* TASK ITEM
Give back exactly the lines of the entries below from the line with "This screenshot has height=741, width=1181." to the line with "is (400, 640).", inclusive, and only those.

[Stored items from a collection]
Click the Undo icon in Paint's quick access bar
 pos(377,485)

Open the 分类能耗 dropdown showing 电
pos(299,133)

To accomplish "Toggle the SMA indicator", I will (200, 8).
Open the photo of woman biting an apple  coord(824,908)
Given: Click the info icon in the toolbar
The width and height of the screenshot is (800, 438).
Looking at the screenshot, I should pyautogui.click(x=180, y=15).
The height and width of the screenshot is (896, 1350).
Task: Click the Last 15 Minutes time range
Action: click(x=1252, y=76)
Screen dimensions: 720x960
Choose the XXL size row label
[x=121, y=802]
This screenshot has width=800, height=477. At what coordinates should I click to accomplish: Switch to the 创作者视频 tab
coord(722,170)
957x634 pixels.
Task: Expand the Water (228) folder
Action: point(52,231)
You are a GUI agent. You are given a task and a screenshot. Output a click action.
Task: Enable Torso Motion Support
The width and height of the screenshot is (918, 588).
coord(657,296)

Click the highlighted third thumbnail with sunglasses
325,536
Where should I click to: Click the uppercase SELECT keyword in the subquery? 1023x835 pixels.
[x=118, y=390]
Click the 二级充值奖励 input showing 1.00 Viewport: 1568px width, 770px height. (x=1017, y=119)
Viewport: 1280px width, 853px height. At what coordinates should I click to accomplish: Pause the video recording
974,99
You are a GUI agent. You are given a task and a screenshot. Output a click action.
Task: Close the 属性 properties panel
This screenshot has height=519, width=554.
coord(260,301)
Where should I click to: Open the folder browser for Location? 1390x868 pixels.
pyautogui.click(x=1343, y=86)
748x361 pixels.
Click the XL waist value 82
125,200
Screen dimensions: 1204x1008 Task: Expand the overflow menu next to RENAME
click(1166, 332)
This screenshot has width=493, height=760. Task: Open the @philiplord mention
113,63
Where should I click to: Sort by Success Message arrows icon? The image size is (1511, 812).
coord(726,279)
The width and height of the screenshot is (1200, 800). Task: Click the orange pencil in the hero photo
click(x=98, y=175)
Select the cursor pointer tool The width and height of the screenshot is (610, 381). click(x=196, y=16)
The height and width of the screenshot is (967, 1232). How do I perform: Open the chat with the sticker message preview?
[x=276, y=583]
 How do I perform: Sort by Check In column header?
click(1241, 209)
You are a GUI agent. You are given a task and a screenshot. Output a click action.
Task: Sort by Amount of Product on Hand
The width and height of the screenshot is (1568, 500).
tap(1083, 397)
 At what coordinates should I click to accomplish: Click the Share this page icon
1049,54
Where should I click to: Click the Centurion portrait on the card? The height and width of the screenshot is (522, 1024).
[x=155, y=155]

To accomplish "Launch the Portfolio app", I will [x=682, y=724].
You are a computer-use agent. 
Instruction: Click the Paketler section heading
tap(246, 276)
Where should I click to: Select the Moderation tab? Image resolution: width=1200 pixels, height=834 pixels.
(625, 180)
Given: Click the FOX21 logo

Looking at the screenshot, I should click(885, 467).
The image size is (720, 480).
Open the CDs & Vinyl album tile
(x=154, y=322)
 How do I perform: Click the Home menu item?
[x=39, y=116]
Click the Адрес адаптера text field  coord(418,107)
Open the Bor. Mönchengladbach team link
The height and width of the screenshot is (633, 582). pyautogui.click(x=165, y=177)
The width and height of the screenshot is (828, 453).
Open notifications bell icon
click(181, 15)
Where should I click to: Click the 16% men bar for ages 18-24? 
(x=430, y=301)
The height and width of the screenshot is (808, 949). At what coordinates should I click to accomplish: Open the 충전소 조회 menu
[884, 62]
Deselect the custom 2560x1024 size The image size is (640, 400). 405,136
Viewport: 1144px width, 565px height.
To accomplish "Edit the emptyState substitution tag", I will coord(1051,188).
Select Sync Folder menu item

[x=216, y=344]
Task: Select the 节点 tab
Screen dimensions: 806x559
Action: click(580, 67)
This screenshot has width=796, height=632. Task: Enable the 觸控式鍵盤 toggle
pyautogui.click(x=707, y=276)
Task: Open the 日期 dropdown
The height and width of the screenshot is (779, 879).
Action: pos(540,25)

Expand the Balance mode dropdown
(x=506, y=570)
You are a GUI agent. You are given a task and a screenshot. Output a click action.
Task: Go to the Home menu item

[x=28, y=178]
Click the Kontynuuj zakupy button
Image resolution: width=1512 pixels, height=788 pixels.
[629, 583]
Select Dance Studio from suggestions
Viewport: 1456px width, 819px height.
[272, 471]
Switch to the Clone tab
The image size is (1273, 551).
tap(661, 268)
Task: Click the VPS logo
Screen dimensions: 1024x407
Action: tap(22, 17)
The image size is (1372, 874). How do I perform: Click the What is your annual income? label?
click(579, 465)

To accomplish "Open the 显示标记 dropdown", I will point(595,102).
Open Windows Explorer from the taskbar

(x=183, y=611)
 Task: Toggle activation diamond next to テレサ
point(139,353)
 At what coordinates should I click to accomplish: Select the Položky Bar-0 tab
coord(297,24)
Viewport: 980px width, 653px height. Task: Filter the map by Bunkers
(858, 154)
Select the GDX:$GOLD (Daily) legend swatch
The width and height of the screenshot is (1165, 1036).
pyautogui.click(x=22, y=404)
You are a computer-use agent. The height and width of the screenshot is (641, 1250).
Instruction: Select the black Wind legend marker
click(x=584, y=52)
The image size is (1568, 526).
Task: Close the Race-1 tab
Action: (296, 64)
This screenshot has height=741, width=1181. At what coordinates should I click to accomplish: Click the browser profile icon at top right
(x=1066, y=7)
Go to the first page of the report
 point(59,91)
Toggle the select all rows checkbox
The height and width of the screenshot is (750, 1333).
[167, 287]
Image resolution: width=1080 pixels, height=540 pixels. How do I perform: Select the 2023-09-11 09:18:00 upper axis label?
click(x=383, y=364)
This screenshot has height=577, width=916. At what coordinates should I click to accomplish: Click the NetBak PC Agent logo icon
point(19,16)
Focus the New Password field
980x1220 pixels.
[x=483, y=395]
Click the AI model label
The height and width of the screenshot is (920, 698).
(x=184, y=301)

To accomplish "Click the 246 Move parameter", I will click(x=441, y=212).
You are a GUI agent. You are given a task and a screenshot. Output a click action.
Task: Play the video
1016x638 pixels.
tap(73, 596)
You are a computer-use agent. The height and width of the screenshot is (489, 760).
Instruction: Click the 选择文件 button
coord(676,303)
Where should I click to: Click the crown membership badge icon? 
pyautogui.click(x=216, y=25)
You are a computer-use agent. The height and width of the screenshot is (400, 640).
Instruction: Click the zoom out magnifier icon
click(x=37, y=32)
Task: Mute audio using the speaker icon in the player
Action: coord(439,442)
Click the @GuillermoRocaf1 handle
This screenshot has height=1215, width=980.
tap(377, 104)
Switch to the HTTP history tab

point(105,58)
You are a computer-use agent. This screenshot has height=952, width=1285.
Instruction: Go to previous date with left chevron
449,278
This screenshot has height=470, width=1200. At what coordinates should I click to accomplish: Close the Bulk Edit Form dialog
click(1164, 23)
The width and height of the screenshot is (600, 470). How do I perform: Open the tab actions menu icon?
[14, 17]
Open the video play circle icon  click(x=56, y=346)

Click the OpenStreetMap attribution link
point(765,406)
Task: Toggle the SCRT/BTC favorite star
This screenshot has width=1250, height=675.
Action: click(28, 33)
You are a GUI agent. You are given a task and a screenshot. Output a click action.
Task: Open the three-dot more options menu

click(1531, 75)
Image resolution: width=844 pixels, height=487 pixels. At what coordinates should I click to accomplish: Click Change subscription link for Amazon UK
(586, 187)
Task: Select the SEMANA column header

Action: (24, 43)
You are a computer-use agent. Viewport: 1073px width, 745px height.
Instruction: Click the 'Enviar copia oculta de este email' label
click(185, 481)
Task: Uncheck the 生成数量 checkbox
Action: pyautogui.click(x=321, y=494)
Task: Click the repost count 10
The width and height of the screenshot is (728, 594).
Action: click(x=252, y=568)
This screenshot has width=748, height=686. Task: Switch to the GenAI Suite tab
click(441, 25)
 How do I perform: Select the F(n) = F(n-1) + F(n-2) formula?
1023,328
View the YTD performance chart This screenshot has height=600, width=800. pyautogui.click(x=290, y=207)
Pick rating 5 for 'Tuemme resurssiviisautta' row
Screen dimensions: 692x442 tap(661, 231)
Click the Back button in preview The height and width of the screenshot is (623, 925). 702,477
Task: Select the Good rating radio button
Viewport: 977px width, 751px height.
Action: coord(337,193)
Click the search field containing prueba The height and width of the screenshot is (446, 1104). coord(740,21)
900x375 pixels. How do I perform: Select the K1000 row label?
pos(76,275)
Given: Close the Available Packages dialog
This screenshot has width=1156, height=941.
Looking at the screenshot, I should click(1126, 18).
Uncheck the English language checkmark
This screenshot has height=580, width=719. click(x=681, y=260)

* WRITTEN REPLY
This screenshot has height=741, width=1181. At what coordinates should I click to accomplish: Click the browser profile icon at top right
(x=1066, y=7)
Go to the first page of the report
 point(59,91)
Toggle the select all rows checkbox
The height and width of the screenshot is (750, 1333).
[167, 287]
Image resolution: width=1080 pixels, height=540 pixels. How do I perform: Select the 2023-09-11 09:18:00 upper axis label?
click(x=383, y=364)
This screenshot has height=577, width=916. At what coordinates should I click to accomplish: Click the NetBak PC Agent logo icon
point(19,16)
Focus the New Password field
980x1220 pixels.
[x=483, y=395]
Click the AI model label
The height and width of the screenshot is (920, 698).
(x=184, y=301)

To accomplish "Click the 246 Move parameter", I will click(x=441, y=212).
You are a GUI agent. You are given a task and a screenshot. Output a click action.
Task: Play the video
1016x638 pixels.
tap(73, 596)
You are a computer-use agent. The height and width of the screenshot is (489, 760).
Instruction: Click the 选择文件 button
coord(676,303)
Where should I click to: Click the crown membership badge icon? 
pyautogui.click(x=216, y=25)
You are a computer-use agent. The height and width of the screenshot is (400, 640).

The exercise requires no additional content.